A member of the audience seemed to speak for many when he asked Dr. McLellan, "If you decide you shouldn't be treating these patients, what do you tell them?"

"First, I don't believe that life as we know it is a bisphosphonate-deficient state," Dr. McLellan said. "I seek the right grounds for justifying treatment in patients where I know I can reduce fractures, but if I have to say to them, 'We don't know, we lack evidence, and we maybe even need to think about strategies such as reducing fall risk,' well, so be it.

"I think we have to be honest with our patients and be very cautious until we have properly conducted clinical trials," he concluded.

In her rebuttal, Dr. Jamal responded that regarding PTH, elevations are not common until about stage 4 CKD, and she typically measures patients' PTH levels several times and will do a bone biopsy if the osteoporosis does not appear straightforward.

She seconded the assertion that clinicians should be frank with their patients — but encouraged treatment to prevent fractures with CKD whenever possible.

"[Like Dr. McLellan,] I also believe we have to be honest with our patients, but clinicians know darn well that randomized controlled data doesn't apply to the 95-year-old woman sitting in your office with hypertension that needs to be on a drug for longer than 2 years, and I think patients understand that," she said.

"If CKD patients are fracturing, they have an impaired quality of life and are at an excess risk of dying, and I think it is our responsibility to diagnose the cause of fractures in these patients, and if they have osteoporosis, we need to treat them."
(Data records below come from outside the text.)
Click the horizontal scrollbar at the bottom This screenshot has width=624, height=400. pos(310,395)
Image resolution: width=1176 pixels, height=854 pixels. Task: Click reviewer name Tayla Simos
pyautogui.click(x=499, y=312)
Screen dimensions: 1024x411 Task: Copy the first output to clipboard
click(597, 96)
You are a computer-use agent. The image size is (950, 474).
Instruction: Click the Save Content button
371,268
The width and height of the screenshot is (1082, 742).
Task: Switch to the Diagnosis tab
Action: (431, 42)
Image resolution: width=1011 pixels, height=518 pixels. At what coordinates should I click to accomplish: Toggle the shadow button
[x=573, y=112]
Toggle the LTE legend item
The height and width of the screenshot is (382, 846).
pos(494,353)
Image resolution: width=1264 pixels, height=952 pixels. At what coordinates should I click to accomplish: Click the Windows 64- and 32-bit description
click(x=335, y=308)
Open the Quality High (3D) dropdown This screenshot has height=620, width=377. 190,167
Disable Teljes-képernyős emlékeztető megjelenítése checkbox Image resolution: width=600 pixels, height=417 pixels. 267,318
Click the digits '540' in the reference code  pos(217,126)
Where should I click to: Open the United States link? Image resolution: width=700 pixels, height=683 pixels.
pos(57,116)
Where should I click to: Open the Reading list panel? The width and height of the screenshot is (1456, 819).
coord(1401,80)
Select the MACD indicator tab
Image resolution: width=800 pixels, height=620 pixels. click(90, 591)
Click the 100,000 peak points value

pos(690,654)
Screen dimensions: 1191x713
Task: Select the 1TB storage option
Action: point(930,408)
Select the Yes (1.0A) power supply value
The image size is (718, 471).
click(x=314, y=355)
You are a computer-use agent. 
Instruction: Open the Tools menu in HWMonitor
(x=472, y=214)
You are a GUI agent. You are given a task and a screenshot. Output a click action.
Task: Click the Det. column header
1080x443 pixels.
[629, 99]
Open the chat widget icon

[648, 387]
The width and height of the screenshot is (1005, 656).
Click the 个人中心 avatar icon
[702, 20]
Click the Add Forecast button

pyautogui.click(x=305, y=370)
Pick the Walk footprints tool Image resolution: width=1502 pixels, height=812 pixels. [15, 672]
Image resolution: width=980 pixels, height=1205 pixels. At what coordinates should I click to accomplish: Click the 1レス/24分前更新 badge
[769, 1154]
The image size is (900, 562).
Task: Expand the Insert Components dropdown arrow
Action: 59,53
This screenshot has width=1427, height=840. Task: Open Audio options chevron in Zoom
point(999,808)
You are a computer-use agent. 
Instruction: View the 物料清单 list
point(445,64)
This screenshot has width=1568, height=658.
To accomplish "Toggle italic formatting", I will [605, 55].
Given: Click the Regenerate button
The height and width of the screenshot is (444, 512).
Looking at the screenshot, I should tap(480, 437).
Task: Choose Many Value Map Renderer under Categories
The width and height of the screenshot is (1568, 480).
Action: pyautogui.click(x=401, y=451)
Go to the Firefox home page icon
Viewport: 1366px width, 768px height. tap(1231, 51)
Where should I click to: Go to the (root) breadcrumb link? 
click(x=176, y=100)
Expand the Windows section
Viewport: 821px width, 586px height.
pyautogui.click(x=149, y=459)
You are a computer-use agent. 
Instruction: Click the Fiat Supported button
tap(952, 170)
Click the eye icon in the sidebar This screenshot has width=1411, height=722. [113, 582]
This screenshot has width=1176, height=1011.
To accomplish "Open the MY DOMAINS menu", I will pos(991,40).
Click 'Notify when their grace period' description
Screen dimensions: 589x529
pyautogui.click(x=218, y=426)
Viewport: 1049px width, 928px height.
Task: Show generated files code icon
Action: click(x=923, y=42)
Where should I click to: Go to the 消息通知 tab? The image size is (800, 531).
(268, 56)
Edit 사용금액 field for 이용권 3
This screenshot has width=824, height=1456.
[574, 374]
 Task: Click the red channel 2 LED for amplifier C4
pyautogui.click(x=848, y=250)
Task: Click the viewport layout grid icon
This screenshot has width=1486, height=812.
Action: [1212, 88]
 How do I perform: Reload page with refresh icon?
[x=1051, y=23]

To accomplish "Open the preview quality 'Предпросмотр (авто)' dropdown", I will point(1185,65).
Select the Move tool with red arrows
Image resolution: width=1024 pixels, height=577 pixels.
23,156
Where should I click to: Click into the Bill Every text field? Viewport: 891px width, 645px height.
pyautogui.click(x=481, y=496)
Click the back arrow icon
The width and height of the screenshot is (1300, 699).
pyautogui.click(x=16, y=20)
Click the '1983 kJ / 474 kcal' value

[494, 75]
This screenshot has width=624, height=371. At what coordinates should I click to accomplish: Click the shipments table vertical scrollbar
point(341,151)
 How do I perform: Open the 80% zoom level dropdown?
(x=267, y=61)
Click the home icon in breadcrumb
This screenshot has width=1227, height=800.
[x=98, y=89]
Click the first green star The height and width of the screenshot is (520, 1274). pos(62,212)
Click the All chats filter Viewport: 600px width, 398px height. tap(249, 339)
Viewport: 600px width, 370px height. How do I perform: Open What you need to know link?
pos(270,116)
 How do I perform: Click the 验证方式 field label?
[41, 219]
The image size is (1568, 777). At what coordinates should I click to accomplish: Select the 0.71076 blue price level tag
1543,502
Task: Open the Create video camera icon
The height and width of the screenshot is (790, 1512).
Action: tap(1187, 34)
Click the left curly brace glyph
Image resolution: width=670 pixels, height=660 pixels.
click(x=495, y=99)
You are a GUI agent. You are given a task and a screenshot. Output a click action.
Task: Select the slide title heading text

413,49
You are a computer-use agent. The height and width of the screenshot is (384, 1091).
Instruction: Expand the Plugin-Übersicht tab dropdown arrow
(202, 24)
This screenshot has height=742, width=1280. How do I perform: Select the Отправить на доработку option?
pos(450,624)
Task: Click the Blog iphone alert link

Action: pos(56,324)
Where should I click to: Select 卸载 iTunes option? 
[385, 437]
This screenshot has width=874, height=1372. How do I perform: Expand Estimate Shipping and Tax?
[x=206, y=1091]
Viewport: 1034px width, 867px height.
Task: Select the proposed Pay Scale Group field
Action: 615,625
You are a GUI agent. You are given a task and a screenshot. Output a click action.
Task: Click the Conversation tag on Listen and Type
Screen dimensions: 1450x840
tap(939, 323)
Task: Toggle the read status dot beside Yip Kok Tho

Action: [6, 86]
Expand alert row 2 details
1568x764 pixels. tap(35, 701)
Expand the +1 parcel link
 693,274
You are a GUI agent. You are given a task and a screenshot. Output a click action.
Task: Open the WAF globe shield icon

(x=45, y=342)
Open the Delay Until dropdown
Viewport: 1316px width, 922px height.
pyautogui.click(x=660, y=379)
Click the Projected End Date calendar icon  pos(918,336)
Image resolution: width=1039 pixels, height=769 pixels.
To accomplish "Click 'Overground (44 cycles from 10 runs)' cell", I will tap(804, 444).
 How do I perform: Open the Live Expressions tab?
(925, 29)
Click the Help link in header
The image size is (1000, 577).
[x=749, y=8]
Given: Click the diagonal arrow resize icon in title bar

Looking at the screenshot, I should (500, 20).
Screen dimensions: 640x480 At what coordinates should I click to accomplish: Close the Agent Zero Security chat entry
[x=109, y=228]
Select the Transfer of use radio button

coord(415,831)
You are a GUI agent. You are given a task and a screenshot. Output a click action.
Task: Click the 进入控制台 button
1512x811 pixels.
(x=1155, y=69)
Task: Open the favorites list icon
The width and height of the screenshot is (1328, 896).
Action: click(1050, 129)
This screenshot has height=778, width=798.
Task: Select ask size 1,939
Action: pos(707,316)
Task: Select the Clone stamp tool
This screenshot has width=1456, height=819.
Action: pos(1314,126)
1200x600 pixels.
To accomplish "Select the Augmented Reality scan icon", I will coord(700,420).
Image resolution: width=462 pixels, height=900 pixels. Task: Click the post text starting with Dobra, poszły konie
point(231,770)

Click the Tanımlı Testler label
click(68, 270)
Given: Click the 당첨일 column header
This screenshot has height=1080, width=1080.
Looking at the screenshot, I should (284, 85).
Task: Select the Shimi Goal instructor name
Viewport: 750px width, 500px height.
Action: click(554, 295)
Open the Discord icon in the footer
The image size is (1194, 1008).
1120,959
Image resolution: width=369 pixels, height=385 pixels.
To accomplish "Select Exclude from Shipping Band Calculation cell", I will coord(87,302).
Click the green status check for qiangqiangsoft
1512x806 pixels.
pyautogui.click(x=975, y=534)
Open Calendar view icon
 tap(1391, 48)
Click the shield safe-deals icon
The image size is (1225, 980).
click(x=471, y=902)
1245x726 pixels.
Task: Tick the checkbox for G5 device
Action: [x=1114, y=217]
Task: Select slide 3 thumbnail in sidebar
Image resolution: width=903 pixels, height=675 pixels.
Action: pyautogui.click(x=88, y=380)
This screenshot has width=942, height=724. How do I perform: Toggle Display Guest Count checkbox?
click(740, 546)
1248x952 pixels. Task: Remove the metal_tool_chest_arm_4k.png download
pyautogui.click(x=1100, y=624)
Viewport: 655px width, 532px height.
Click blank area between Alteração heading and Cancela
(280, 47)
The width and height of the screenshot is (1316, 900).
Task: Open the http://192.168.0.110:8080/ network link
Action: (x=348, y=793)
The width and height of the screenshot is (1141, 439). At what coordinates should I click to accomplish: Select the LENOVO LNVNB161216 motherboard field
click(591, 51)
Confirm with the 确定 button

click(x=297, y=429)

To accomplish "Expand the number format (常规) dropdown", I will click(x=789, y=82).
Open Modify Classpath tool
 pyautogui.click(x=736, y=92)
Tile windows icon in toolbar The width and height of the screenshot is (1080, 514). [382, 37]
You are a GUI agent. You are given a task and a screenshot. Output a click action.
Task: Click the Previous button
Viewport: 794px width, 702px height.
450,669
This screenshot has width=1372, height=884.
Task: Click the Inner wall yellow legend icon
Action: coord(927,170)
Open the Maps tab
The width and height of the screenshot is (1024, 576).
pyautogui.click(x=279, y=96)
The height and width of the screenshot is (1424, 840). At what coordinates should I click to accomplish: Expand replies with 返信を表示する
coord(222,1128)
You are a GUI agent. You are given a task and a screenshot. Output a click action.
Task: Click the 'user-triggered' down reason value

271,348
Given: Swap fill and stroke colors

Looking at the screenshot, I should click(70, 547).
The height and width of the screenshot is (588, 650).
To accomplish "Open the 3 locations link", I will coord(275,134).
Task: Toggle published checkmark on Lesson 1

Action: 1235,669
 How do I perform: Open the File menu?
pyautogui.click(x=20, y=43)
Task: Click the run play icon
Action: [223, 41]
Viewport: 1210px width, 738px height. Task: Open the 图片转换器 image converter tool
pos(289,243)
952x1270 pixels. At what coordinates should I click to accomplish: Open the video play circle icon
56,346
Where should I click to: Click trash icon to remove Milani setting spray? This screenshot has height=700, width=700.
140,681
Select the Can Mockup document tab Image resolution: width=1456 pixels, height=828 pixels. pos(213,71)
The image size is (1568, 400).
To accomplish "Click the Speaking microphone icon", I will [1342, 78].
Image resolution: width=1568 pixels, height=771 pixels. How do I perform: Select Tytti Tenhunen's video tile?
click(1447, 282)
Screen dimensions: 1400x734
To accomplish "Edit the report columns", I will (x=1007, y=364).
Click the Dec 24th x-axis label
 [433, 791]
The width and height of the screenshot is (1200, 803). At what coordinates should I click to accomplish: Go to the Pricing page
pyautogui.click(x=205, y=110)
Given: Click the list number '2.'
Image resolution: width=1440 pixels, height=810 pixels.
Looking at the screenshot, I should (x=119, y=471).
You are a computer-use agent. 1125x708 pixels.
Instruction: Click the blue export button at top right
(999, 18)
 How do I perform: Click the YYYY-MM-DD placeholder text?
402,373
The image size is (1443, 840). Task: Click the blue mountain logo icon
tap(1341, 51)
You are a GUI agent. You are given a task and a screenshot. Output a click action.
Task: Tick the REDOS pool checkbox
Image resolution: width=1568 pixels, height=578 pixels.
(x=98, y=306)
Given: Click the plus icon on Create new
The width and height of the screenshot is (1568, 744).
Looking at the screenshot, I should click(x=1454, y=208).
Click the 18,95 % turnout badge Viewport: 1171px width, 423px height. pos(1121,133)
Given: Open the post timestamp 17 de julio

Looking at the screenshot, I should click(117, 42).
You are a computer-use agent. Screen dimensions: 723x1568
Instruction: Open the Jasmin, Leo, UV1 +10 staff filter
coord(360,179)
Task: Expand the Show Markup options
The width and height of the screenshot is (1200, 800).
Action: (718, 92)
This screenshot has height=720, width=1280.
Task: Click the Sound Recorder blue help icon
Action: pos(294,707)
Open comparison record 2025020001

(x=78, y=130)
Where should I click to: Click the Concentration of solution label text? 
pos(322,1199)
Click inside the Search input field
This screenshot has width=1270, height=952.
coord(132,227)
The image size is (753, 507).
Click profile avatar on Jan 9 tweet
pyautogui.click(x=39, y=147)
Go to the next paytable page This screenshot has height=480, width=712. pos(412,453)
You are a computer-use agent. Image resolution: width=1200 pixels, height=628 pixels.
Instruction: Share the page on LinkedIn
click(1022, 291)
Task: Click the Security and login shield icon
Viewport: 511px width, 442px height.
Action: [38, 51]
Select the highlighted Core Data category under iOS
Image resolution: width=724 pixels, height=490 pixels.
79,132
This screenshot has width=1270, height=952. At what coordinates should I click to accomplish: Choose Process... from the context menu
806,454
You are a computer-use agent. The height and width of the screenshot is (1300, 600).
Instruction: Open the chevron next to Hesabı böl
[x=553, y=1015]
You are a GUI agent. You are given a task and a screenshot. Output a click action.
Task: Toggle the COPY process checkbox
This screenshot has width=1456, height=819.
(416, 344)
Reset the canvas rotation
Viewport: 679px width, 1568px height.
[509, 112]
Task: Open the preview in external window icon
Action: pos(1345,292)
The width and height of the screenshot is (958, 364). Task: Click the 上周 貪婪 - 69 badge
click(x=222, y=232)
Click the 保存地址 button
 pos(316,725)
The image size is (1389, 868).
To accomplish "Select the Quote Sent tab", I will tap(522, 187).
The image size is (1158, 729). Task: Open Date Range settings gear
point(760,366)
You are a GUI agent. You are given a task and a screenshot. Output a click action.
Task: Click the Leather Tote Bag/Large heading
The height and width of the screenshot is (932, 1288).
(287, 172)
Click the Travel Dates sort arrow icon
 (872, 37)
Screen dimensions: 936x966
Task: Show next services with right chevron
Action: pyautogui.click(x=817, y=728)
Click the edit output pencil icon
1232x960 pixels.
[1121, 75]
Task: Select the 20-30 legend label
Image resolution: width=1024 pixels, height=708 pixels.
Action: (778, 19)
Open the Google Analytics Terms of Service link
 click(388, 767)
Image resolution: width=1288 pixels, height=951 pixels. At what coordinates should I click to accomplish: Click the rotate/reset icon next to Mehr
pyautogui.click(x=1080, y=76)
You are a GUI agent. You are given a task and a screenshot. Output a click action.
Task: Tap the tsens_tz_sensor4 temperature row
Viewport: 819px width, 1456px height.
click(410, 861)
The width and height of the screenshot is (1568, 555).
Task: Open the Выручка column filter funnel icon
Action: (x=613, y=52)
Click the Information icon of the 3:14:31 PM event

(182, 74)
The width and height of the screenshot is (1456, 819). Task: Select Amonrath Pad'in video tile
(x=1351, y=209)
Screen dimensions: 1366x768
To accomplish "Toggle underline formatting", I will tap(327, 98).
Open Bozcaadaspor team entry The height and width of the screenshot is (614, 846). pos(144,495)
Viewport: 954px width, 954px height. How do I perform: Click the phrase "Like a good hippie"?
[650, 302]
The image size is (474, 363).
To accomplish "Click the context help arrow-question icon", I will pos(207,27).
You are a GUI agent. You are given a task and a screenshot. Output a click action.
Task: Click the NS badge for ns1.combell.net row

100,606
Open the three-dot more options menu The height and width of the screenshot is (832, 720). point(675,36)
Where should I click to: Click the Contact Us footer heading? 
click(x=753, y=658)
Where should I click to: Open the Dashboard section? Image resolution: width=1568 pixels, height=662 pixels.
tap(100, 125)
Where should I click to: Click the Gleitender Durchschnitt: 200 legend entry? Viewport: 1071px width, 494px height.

Dr. Jamal has served as an advisor or consultant for Novartis Pharmaceuticals, Amgen, Warner Chilcott, Genzyme, Shire, and Cytochroma and has received grants for clinical research from Novartis Pharmaceuticals, Amgen, Warner Chilcott, Genzyme, Shire, and Cytochroma with Genzyme, Novartis. Dr. McLellan has disclosed no relevant financial relationships.

American Society for Bone and Mineral Research 2013 Annual Meeting. Presented October 4, 2013.